Neglecting to check that the pointer is within the bounds of the current packet This behavior can cause a lot of trouble because the code reads out-of-bounds memory and attempts to deliver it to the application using this TCP connection. Worse still, after extracting urgent data from the stream, if the code copies over urgent data with trailing stream data (effectively removing urgent data from the buffer), integer underflow conditions and memory corruption are a likely result.
Recognizing that the pointer is pointing beyond the end of the packet and trying to handle it This behavior is correct but is easy to get wrong.
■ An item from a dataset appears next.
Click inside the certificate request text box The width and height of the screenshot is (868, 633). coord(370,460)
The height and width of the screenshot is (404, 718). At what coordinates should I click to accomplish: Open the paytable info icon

The problem with urgent pointers pointing to future packets is complicated by the fact that subsequent packets arriving could overlap where urgent data exists in the stream or subsequent packets arriving might also have the URG flag set, thus creating a series of urgent bytes within close proximity to each other.

Handling 0-Offset Urgent Pointers

The urgent pointer points to the first byte in the stream following the urgent data, so at least one byte must exist in the stream before the urgent pointer; otherwise, there would be no urgent data. Therefore, an urgent pointer of 0 is invalid. When reviewing code that deals with urgent pointers, take the time to check whether an urgent pointer of 0 is correctly flagged as an error. Many implementations fail to adequately validate this pointer, and as a result, might save a byte before the beginning of the urgent pointer or corrupt memory when trying to remove the urgent data from the stream.

Simultaneous Open

There is a lesser-known way of initiating a TCP connection. In a simultaneous open, both peers send a SYN packet at the same time with mirrored source and destination ports. Then they both send a SYN-ACK packet, and the connection is established.

From the perspective of an endpoint, assume you send a SYN from port 12345 to port 4242. Instead of receiving a SYN-ACK packet, you receive a SYN packet from port 4242 to port 12345. Internally, you transfer from state SYN_SENT to SYN_RCVD and send a SYN-ACK packet. The peer sends a SYN-ACK packet to you acknowledging your SYN, at which point you can consider the connection to be established. Keep this initiation process in mind when auditing TCP code, as it's likely to be overlooked or omitted.